A minor reduction in OPEC+ oil output plans revealed this week also helped to maintain prices. Russian President Vladimir Putin has threatened to restrict oil and gas supplies to Europe if price caps are implemented.

Oil climbs 4% on supply concerns but is still expected to fall weekly

On Friday, oil prices increased by around 4%, helped by actual and threatened supply cutbacks. However, futures showed a second weekly fall as the prospect for demand was hampered by aggressive interest rate hikes and China's COVID-19 limitations.

A minor reduction in OPEC+ oil output plans revealed this week also helped to maintain prices. Russian President Vladimir Putin has threatened to restrict oil and gas supplies to Europe if price caps are implemented.

A barrel of Brent crude increased by $3.69, or 4.1%, to close at $92.84. West Texas Intermediate (WTI) crude for the United States increased $3.25 or 3.9% to close at $86.79 per barrel.

According to Stephen Brennock of oil broker PVM, "the West will have to deal with the possibility of losing Russian energy supplies and rising oil prices over the next months."

Brent is down significantly from a rise in March near its all-time high of $147 when Russia invaded Ukraine, pressured by concerns about a recession and demand.
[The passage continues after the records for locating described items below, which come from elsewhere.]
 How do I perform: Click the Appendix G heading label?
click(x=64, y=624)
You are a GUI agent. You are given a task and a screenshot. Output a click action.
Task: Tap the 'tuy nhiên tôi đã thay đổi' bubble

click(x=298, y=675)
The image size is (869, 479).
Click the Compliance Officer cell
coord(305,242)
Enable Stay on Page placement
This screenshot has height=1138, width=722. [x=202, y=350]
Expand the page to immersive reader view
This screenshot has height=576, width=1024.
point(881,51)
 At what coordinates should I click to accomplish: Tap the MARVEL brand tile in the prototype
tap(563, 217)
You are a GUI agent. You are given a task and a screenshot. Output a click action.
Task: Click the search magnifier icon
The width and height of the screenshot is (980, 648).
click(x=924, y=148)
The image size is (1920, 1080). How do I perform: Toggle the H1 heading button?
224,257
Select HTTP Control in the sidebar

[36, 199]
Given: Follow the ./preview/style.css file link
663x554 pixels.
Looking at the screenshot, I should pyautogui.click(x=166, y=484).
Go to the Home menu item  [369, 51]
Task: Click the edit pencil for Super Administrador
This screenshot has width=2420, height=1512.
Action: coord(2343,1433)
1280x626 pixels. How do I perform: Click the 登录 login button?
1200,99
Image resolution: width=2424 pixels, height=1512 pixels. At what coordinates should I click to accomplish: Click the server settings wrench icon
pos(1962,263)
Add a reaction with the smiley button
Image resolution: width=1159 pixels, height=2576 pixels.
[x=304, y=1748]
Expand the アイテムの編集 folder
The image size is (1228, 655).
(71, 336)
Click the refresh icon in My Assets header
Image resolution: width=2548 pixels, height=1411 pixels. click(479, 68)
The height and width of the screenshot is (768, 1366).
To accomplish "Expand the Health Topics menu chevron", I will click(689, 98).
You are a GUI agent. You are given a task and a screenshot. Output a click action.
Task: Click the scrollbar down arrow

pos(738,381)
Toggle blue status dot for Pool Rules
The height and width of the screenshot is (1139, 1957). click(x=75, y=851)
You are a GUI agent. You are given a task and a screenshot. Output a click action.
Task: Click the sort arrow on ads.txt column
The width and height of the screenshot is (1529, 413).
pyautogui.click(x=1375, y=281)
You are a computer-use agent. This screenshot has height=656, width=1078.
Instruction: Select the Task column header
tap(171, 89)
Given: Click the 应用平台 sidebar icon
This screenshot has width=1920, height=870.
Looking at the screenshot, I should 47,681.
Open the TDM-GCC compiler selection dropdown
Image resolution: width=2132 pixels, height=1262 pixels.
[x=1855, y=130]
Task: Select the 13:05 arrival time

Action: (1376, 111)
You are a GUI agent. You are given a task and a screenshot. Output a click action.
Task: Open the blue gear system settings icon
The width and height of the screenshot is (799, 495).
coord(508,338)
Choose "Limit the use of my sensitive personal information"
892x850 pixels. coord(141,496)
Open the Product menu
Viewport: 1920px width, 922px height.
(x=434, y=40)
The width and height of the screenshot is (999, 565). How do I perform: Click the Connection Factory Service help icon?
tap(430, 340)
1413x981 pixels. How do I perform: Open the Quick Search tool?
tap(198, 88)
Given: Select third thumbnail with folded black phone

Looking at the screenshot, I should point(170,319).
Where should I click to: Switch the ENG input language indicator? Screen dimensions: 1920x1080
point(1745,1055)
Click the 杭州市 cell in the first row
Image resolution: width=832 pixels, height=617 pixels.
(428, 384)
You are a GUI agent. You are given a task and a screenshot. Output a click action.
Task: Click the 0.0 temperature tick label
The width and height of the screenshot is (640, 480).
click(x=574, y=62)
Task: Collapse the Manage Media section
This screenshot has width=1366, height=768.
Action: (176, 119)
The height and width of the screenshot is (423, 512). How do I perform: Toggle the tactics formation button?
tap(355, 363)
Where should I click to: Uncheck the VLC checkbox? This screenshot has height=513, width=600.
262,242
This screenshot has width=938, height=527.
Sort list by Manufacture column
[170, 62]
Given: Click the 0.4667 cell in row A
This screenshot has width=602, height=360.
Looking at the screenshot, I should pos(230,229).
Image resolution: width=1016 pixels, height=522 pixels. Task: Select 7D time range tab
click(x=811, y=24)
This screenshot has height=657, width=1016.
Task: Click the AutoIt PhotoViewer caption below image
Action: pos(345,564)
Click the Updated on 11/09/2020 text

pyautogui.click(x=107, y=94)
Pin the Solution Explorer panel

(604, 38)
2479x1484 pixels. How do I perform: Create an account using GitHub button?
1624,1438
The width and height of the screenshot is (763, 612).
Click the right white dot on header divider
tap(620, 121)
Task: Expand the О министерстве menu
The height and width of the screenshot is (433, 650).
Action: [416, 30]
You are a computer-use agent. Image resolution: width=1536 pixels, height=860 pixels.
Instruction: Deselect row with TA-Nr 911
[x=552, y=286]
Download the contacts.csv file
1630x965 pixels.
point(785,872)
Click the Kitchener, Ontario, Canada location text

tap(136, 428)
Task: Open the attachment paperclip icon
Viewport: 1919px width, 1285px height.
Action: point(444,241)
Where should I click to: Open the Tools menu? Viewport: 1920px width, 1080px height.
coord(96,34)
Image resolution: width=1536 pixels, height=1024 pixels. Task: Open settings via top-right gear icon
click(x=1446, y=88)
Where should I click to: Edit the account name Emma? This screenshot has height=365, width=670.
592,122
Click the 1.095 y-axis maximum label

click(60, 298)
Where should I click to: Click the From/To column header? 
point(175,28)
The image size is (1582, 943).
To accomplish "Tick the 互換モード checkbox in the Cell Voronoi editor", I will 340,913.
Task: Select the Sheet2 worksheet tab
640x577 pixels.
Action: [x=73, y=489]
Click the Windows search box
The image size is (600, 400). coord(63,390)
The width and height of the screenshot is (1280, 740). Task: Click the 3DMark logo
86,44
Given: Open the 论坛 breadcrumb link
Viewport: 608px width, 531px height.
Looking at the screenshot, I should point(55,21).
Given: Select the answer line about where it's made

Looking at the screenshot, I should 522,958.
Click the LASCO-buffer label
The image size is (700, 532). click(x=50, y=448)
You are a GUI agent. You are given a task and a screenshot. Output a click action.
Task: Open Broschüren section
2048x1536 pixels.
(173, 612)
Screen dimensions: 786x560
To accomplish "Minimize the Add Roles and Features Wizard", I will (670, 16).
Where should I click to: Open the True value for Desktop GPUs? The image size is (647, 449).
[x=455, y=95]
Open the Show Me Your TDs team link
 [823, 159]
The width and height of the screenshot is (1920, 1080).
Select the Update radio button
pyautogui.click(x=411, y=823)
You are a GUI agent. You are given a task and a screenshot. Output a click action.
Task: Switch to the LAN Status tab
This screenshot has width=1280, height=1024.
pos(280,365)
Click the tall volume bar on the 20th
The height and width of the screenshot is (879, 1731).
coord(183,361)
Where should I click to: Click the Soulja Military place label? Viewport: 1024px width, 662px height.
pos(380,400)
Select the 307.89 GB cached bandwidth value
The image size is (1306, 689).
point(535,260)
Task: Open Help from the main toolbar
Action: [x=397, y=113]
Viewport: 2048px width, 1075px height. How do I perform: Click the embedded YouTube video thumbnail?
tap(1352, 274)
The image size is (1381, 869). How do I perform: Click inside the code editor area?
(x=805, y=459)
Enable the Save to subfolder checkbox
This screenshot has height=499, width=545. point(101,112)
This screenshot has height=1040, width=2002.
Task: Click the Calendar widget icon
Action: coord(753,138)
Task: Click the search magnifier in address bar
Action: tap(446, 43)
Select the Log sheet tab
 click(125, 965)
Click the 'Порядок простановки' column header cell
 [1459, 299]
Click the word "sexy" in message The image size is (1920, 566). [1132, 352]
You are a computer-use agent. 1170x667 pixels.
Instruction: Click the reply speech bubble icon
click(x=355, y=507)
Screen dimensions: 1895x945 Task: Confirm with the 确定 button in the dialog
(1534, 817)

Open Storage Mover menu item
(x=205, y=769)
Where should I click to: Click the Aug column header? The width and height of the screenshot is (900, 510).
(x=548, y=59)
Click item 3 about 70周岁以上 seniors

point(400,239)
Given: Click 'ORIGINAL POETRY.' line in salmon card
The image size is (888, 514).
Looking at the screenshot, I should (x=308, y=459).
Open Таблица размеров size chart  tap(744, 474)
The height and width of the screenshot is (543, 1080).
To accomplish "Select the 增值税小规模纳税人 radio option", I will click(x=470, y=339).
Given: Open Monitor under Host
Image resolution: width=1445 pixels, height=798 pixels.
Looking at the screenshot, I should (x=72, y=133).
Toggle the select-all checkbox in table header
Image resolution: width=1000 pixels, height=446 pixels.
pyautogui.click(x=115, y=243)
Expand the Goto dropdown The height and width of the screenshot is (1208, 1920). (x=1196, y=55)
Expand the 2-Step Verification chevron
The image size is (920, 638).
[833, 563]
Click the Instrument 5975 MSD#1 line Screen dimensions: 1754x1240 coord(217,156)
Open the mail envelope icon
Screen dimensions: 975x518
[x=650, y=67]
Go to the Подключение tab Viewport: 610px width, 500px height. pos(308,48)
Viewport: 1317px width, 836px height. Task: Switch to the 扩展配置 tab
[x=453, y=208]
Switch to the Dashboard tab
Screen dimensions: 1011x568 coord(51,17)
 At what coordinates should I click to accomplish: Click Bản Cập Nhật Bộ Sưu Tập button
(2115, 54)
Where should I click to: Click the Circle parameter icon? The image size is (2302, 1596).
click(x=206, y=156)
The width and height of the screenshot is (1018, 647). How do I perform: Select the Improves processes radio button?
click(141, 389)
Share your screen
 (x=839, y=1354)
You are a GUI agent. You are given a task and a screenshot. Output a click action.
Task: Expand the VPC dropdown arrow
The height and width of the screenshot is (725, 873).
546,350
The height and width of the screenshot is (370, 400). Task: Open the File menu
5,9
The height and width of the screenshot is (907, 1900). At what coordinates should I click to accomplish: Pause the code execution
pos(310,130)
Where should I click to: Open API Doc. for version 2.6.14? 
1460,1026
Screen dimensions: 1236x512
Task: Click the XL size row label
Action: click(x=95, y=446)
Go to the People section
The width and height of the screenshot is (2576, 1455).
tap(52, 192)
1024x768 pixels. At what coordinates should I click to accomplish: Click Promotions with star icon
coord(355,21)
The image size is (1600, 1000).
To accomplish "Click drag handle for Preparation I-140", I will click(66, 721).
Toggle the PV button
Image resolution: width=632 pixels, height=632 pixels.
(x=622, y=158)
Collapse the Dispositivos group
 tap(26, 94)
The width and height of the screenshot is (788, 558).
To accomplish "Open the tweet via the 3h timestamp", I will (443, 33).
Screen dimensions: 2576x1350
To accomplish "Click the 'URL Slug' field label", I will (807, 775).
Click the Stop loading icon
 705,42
In the wake of the invasion, the Group of Seven is looking for methods to restrict Russia's significant oil export earnings. A representative from the U.S. Treasury Department told reporters on Friday that any risk premium brought on by Russia's invasion of Ukraine should be deducted from the price restriction on Russian oil that the G7 nations intend to impose on Moscow as punishment.

Despite the recovery on Friday, both crude benchmarks were still expected to decline for the week, with Brent down roughly 0.2% for the week after briefly reaching its lowest level since January. WTI reported a 0.1% weekly drop.

According to Fed Governor Christopher Waller on Friday, if the US Federal Reserve can keep the unemployment rate at 5%, it can be aggressive in bringing down inflation, but after that, tradeoffs will become apparent.

While the economy "can take a blow," the Fed should be aggressive with rate hikes, he said.

The White House is not currently exploring any releases from the U.S. Strategic Petroleum Reserve (SPR) beyond the 180 million barrels that President Joe Biden declared months ago, according to a U.S. Department of Energy official. The administration was debating whether or not to carry out additional SPR releases, Energy Secretary Jennifer Granholm earlier told Reuters.

The White House is delaying yet another SPR release, according to Price Futures Group analyst Phil Flynn. Looks like the market is no longer experiencing many of its prior worries.

According to energy services company Baker Hughes Co., the number of U.S. oil rigs dropped by five this week to 591, the lowest number since mid-June, as output growth has stalled despite relatively high energy prices.

Prices have also been impacted by the unexpected 75 basis point rate increase by the European Central Bank this week and further COVID-19 lockdowns in China.

On Thursday, the majority of Chengdu's more than 21 million residents were placed under lockdown, and authorities in other parts of China advised millions more people to avoid travelling over the impending holidays.